* **Provided passage**
---------------

It’s never made clear whether anyone is meant to believe a word he is saying. It’s certainly never made clear whether he does. It’s not so much that he’s lying. What, after all, is a lie in a post-truth world?
Some background. Four and a half years ago, the then home secretary Theresa May made her sole contribution to the EU referendum campaign, a solitary speech in which she argued, quite correctly, that the UK’s national security interests were better served inside the EU.
During the entire referendum campaign, no one on the Leave side made any attempt to correct her. It was an aspect of the debate they made a clear choice never to go anywhere near. And yet, four and a half years later, here was Michael Gove at the despatch box, telling the now ex-prime minister: “We can co-operate more effectively to safeguard our borders outside the EU than we ever could inside.”

---------------

* **Interface element records**
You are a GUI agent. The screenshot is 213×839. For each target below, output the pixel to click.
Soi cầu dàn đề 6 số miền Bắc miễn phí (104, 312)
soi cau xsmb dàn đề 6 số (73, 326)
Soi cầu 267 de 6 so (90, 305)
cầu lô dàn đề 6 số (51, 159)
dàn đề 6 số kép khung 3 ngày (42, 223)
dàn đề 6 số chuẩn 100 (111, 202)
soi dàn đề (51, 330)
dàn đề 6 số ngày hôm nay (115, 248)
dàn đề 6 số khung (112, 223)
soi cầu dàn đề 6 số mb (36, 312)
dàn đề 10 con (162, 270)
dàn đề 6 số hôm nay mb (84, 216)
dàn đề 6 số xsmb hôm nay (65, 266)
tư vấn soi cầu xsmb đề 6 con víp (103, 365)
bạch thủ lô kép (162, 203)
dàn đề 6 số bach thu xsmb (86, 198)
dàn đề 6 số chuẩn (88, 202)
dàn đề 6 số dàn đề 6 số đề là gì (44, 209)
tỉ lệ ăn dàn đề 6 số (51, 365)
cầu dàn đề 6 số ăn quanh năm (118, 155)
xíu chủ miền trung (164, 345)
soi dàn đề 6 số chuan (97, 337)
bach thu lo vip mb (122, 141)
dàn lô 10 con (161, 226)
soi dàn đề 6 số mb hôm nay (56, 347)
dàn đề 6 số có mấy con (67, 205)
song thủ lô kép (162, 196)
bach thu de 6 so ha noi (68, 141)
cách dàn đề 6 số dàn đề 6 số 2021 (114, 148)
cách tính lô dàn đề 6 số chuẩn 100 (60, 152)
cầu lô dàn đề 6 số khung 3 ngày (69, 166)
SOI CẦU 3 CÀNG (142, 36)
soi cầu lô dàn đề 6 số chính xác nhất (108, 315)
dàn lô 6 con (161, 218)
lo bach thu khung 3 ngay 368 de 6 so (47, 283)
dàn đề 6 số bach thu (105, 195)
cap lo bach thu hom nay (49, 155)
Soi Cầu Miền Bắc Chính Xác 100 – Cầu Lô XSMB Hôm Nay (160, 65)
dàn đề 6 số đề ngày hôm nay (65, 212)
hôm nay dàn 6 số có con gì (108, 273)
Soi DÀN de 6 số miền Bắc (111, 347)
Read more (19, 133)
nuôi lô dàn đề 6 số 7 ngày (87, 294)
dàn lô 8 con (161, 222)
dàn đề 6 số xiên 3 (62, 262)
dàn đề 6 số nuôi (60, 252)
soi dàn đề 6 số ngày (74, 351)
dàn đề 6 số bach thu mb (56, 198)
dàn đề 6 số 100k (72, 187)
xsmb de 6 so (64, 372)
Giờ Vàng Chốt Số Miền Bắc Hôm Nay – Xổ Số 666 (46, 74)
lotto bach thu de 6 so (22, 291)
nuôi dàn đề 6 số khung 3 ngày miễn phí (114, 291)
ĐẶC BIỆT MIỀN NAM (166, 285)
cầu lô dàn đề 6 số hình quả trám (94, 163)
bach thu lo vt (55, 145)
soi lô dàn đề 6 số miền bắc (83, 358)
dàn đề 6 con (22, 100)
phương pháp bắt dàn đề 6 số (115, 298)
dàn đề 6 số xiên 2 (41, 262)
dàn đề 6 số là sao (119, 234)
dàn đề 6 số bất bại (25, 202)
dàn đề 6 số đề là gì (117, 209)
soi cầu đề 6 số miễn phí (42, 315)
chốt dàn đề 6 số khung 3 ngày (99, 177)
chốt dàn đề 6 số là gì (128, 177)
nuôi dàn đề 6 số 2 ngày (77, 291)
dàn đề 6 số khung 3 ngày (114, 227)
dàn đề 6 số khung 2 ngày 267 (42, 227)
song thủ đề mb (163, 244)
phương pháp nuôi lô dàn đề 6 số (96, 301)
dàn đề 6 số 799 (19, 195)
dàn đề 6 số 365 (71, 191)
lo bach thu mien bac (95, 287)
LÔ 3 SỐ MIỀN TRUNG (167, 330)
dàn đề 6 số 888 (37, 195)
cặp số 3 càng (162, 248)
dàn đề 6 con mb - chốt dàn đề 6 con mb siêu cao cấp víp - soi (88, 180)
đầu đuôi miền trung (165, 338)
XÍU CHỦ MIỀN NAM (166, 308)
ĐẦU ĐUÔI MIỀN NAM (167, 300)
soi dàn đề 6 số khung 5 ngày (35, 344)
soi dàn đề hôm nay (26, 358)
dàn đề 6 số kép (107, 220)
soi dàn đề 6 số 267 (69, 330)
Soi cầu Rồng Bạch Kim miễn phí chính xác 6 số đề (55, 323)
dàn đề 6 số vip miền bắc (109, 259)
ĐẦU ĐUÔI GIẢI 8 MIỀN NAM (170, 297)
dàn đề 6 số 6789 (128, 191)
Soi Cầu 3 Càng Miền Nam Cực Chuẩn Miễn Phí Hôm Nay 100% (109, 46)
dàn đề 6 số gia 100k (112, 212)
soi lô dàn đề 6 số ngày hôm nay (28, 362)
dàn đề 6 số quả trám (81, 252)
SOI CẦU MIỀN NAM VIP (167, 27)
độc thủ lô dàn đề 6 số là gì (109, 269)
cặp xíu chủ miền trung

---------------

* **Set task 1**
Check each statement against the Michael Gove passage and answer yes or no, quoting the words that decide it: (a) Theresa May argued that the UK's national security was better served inside the EU. (b) Leave campaigners repeatedly tried to rebut May's argument on security. (c) Michael Gove claimed the UK could safeguard its borders more effectively outside the EU.
* **Set task 2**
Pick up the Michael Gove passage where it ends and keep writing it.

* **Written response 1**
(a) Yes: "she argued, quite correctly, that the UK’s national security interests were better served inside the EU."
(b) No: "no one on the Leave side made any attempt to correct her."
(c) Yes: "We can co-operate more effectively to safeguard our borders outside the EU than we ever could inside."

* **Written response 2**
It hardly bears repeating that Brexit means leaving Europol. It also means doing without the European Arrest Warrant, the thing that, back then, David Cameron never tired of pointing out allowed the UK to have the failed 21/7 bombers sent back from Italy, and tried and jailed here.
With his final words, Gove had this gem to offer. “I agree with her. When it comes to everything, security and other matters, no deal is better than a bad deal.”
Here, of course, you find the measure of the man. As Gove well knows, Theresa May spent a long time saying those words, before concluding they were meaningless, and that the horrors of no deal could not, in good conscience, be visited upon the British people, who were promised that this could never happen – and not by her, but by Michael Gove.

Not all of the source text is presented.